For saftey, I had it plugged in via our garden power protector switch, so as not to blow the main switch again, this now will not allow power back to the unit.

I have looked at the overheat thermostat (with the red button on) and it does not appear to have tripped. I have also disconnected one of the wires from each stat in turn hoping this would isolate and identify the problem to no avail.

Any help and advice would be welcome.

Andy


----------



## El carajillo (Mar 16, 2013)

When you say it is plugged into the garden safety socket and it will not allow power through to machine, I presume you mean it trips / will not stay connected ?

That sounds like an earth fault. Check inside the plug to the machine, look for any stray strands of wire not in connectors, also check inside the machine for any stray strands.
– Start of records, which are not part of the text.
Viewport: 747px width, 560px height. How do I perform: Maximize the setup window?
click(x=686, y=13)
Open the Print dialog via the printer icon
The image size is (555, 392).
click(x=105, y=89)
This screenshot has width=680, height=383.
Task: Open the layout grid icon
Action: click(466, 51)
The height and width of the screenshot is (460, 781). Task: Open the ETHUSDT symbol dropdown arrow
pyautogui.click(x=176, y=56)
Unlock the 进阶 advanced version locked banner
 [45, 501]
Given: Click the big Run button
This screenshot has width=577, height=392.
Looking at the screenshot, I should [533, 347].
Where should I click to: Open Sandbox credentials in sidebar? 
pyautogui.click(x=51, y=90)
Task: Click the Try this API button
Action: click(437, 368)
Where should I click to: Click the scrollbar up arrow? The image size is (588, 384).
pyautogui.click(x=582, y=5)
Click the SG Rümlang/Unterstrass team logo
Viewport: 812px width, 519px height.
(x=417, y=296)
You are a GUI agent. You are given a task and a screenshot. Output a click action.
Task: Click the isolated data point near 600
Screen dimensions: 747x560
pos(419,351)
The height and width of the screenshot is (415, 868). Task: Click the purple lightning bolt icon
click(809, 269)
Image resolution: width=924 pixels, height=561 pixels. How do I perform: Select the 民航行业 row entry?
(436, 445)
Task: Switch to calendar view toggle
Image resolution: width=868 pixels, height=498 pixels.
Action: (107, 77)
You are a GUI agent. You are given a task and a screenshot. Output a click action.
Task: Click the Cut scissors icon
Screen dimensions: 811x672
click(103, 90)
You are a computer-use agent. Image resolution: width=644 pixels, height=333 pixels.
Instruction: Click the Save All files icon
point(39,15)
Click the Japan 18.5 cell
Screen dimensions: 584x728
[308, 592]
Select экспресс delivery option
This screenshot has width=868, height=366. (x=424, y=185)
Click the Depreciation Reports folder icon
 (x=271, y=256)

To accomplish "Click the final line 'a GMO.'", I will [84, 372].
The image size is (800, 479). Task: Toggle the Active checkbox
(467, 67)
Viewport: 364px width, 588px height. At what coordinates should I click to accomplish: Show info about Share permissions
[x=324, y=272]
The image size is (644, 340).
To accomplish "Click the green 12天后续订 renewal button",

Has the cable been crushed or sharply bent causing broken strands ? Do you have / can you borrow a test meter?

Does anything else you plug into the safety socket work OK ?


----------



## Andy 695 (Oct 15, 2017)

Hi EC

I am borrowing a test Meter tomorrow. Now the machine has cooled down, the safety plug allows the current through suggesting it is an overheat issue.

Yes I think you are correct the safety plug I refer to has a trip built in that prevents power flowing if there is a problem. It has a white display window in the off mode that shows red / white stripes when the connection is good.

Thanks for your prompt reply and help. I am reasonably competent with spanners and screwdriver but do like to know what I am dealing with before dismantling the machine first.

Andy


----------



## El carajillo (Mar 16, 2013)

If nothing appears faulty, check the cable between plug and machine for resistance, check each core. Re test the element across it's terminals and also terminals to earth. ( it may be new but they can still be faulty)


----------



## Andy 695 (Oct 15, 2017)

Hi again and thanks for your response, much appreciated. I checked the continuity across the stats and switches, all fine, checked for earth leakage, again al fine.

Plugged in on the basis that it tripped when hot yesterday, boiler heated up no problem, switched off when hot without an issue this time. I tried it several times more, again no issues.

I know it unlikely but maybe one of the stats got it's knickers in a twist.

All up and running again now.

Again, many thanks

Andy


----------



## towelie (Nov 23, 2017)

I'm glad it managed to fix itself !

I am having the same problem with mine, I replaced rusted out, leaking boiler screws and the gasket, it heats up now, but seems to eventually trip several minutes after it reaches brew temp. I am wondering what the next logical step is (Thermostat?). I will try some suggestions above once my multimeter has some batteries


----------